> What you will do: Without skipping anything, print all of the data exactly.

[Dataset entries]
▬▬▬▬▬▬▬▬▬▬

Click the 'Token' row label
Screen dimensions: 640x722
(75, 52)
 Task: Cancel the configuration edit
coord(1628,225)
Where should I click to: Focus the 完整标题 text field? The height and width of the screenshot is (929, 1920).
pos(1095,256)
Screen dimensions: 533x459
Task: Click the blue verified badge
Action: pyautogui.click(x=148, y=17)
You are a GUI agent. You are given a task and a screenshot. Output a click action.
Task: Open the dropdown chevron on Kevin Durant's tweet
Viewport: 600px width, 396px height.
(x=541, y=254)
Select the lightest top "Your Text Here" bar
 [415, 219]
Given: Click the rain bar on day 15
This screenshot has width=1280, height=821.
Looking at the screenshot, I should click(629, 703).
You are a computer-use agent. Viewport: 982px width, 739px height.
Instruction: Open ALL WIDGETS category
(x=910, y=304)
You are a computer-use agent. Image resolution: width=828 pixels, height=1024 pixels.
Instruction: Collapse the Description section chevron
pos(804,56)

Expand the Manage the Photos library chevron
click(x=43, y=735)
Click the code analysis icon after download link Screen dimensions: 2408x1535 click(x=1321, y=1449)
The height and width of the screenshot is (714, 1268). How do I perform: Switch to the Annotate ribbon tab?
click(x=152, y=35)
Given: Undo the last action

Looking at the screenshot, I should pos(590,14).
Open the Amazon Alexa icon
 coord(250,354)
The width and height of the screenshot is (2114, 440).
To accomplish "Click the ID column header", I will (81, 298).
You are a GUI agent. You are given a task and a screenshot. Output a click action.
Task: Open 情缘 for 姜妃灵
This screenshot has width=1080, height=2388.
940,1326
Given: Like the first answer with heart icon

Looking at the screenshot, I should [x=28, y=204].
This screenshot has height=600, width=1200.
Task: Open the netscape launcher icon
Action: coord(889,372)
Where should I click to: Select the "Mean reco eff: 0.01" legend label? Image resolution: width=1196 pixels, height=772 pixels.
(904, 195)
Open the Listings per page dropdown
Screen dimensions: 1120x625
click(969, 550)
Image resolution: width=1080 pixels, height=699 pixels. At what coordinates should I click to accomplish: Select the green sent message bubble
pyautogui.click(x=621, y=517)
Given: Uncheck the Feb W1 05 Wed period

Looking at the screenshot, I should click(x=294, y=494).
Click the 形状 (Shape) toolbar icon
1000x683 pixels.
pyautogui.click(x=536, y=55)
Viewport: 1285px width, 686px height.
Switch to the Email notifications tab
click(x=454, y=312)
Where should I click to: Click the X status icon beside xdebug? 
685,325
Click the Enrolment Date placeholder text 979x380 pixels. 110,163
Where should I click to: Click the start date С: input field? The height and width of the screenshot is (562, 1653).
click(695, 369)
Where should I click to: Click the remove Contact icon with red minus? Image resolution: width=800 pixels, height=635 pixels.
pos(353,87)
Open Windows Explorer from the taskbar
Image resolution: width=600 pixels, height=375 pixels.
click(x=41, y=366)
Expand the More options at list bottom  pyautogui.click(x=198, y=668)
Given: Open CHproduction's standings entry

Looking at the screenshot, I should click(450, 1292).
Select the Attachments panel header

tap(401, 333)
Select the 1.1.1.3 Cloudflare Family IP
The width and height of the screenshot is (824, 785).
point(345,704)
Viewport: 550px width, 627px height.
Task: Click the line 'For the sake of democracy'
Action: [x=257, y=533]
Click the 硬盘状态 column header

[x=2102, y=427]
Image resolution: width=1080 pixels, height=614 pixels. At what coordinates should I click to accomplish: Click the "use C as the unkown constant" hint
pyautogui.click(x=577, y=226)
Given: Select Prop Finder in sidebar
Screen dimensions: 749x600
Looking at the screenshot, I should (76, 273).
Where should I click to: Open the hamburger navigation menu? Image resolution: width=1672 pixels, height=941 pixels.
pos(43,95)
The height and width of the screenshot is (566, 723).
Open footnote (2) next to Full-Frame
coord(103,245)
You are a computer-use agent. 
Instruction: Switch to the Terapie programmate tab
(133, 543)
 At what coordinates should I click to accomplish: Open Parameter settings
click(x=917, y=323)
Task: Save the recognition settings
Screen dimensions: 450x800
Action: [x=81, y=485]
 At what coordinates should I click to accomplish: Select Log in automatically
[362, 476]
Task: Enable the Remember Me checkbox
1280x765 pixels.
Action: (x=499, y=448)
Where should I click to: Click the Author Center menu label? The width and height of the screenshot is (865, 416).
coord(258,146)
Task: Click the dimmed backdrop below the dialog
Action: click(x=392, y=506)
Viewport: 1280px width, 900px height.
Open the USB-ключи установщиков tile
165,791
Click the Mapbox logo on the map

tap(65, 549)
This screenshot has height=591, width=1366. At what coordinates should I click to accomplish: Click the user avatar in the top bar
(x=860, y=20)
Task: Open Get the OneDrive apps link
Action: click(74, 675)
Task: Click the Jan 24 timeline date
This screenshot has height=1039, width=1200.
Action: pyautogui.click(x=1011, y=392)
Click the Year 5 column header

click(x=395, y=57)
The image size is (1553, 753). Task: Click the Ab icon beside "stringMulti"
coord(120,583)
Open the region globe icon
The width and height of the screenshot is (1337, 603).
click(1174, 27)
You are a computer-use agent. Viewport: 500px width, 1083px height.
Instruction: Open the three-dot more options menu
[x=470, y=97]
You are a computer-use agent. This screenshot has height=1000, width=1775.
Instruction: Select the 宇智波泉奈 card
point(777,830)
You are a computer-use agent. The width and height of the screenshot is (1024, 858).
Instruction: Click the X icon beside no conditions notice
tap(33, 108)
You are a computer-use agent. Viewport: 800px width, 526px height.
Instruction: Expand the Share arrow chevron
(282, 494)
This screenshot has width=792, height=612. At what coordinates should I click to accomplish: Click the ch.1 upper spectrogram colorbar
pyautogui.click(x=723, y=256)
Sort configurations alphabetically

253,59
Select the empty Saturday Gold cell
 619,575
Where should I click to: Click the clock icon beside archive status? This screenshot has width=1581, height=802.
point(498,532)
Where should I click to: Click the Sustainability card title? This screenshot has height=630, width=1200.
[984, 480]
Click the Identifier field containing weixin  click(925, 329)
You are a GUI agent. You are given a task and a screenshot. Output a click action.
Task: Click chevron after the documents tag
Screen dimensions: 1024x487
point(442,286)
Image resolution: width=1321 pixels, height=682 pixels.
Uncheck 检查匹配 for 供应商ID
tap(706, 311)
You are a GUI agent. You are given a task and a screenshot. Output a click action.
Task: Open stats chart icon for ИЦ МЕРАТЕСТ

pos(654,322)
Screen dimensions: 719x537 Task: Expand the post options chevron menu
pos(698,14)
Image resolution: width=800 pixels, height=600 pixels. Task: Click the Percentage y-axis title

▬▬▬▬▬▬▬▬▬▬

> Answer section:
Click the 'Token' row label
Screen dimensions: 640x722
(75, 52)
 Task: Cancel the configuration edit
coord(1628,225)
Where should I click to: Focus the 完整标题 text field? The height and width of the screenshot is (929, 1920).
pos(1095,256)
Screen dimensions: 533x459
Task: Click the blue verified badge
Action: pyautogui.click(x=148, y=17)
You are a GUI agent. You are given a task and a screenshot. Output a click action.
Task: Open the dropdown chevron on Kevin Durant's tweet
Viewport: 600px width, 396px height.
(x=541, y=254)
Select the lightest top "Your Text Here" bar
 [415, 219]
Given: Click the rain bar on day 15
This screenshot has width=1280, height=821.
Looking at the screenshot, I should click(629, 703).
You are a computer-use agent. Viewport: 982px width, 739px height.
Instruction: Open ALL WIDGETS category
(x=910, y=304)
You are a computer-use agent. Image resolution: width=828 pixels, height=1024 pixels.
Instruction: Collapse the Description section chevron
pos(804,56)

Expand the Manage the Photos library chevron
click(x=43, y=735)
Click the code analysis icon after download link Screen dimensions: 2408x1535 click(x=1321, y=1449)
The height and width of the screenshot is (714, 1268). How do I perform: Switch to the Annotate ribbon tab?
click(x=152, y=35)
Given: Undo the last action

Looking at the screenshot, I should pos(590,14).
Open the Amazon Alexa icon
 coord(250,354)
The width and height of the screenshot is (2114, 440).
To accomplish "Click the ID column header", I will (81, 298).
You are a GUI agent. You are given a task and a screenshot. Output a click action.
Task: Open 情缘 for 姜妃灵
This screenshot has width=1080, height=2388.
940,1326
Given: Like the first answer with heart icon

Looking at the screenshot, I should [x=28, y=204].
This screenshot has height=600, width=1200.
Task: Open the netscape launcher icon
Action: coord(889,372)
Where should I click to: Select the "Mean reco eff: 0.01" legend label? Image resolution: width=1196 pixels, height=772 pixels.
(904, 195)
Open the Listings per page dropdown
Screen dimensions: 1120x625
click(969, 550)
Image resolution: width=1080 pixels, height=699 pixels. At what coordinates should I click to accomplish: Select the green sent message bubble
pyautogui.click(x=621, y=517)
Given: Uncheck the Feb W1 05 Wed period

Looking at the screenshot, I should click(x=294, y=494).
Click the 形状 (Shape) toolbar icon
1000x683 pixels.
pyautogui.click(x=536, y=55)
Viewport: 1285px width, 686px height.
Switch to the Email notifications tab
click(x=454, y=312)
Where should I click to: Click the X status icon beside xdebug? 
685,325
Click the Enrolment Date placeholder text 979x380 pixels. 110,163
Where should I click to: Click the start date С: input field? The height and width of the screenshot is (562, 1653).
click(695, 369)
Where should I click to: Click the remove Contact icon with red minus? Image resolution: width=800 pixels, height=635 pixels.
pos(353,87)
Open Windows Explorer from the taskbar
Image resolution: width=600 pixels, height=375 pixels.
click(x=41, y=366)
Expand the More options at list bottom  pyautogui.click(x=198, y=668)
Given: Open CHproduction's standings entry

Looking at the screenshot, I should click(450, 1292).
Select the Attachments panel header

tap(401, 333)
Select the 1.1.1.3 Cloudflare Family IP
The width and height of the screenshot is (824, 785).
point(345,704)
Viewport: 550px width, 627px height.
Task: Click the line 'For the sake of democracy'
Action: [x=257, y=533]
Click the 硬盘状态 column header

[x=2102, y=427]
Image resolution: width=1080 pixels, height=614 pixels. At what coordinates should I click to accomplish: Click the "use C as the unkown constant" hint
pyautogui.click(x=577, y=226)
Given: Select Prop Finder in sidebar
Screen dimensions: 749x600
Looking at the screenshot, I should (76, 273).
Where should I click to: Open the hamburger navigation menu? Image resolution: width=1672 pixels, height=941 pixels.
pos(43,95)
The height and width of the screenshot is (566, 723).
Open footnote (2) next to Full-Frame
coord(103,245)
You are a computer-use agent. 
Instruction: Switch to the Terapie programmate tab
(133, 543)
 At what coordinates should I click to accomplish: Open Parameter settings
click(x=917, y=323)
Task: Save the recognition settings
Screen dimensions: 450x800
Action: [x=81, y=485]
 At what coordinates should I click to accomplish: Select Log in automatically
[362, 476]
Task: Enable the Remember Me checkbox
1280x765 pixels.
Action: (x=499, y=448)
Where should I click to: Click the Author Center menu label? The width and height of the screenshot is (865, 416).
coord(258,146)
Task: Click the dimmed backdrop below the dialog
Action: click(x=392, y=506)
Viewport: 1280px width, 900px height.
Open the USB-ключи установщиков tile
165,791
Click the Mapbox logo on the map

tap(65, 549)
This screenshot has height=591, width=1366. At what coordinates should I click to accomplish: Click the user avatar in the top bar
(x=860, y=20)
Task: Open Get the OneDrive apps link
Action: click(74, 675)
Task: Click the Jan 24 timeline date
This screenshot has height=1039, width=1200.
Action: pyautogui.click(x=1011, y=392)
Click the Year 5 column header

click(x=395, y=57)
The image size is (1553, 753). Task: Click the Ab icon beside "stringMulti"
coord(120,583)
Open the region globe icon
The width and height of the screenshot is (1337, 603).
click(1174, 27)
You are a computer-use agent. Viewport: 500px width, 1083px height.
Instruction: Open the three-dot more options menu
[x=470, y=97]
You are a computer-use agent. This screenshot has height=1000, width=1775.
Instruction: Select the 宇智波泉奈 card
point(777,830)
You are a computer-use agent. The width and height of the screenshot is (1024, 858).
Instruction: Click the X icon beside no conditions notice
tap(33, 108)
You are a computer-use agent. Viewport: 800px width, 526px height.
Instruction: Expand the Share arrow chevron
(282, 494)
This screenshot has width=792, height=612. At what coordinates should I click to accomplish: Click the ch.1 upper spectrogram colorbar
pyautogui.click(x=723, y=256)
Sort configurations alphabetically

253,59
Select the empty Saturday Gold cell
 619,575
Where should I click to: Click the clock icon beside archive status? This screenshot has width=1581, height=802.
point(498,532)
Where should I click to: Click the Sustainability card title? This screenshot has height=630, width=1200.
[984, 480]
Click the Identifier field containing weixin  click(925, 329)
You are a GUI agent. You are given a task and a screenshot. Output a click action.
Task: Click chevron after the documents tag
Screen dimensions: 1024x487
point(442,286)
Image resolution: width=1321 pixels, height=682 pixels.
Uncheck 检查匹配 for 供应商ID
tap(706, 311)
You are a GUI agent. You are given a task and a screenshot. Output a click action.
Task: Open stats chart icon for ИЦ МЕРАТЕСТ

pos(654,322)
Screen dimensions: 719x537 Task: Expand the post options chevron menu
pos(698,14)
Image resolution: width=800 pixels, height=600 pixels. Task: Click the Percentage y-axis title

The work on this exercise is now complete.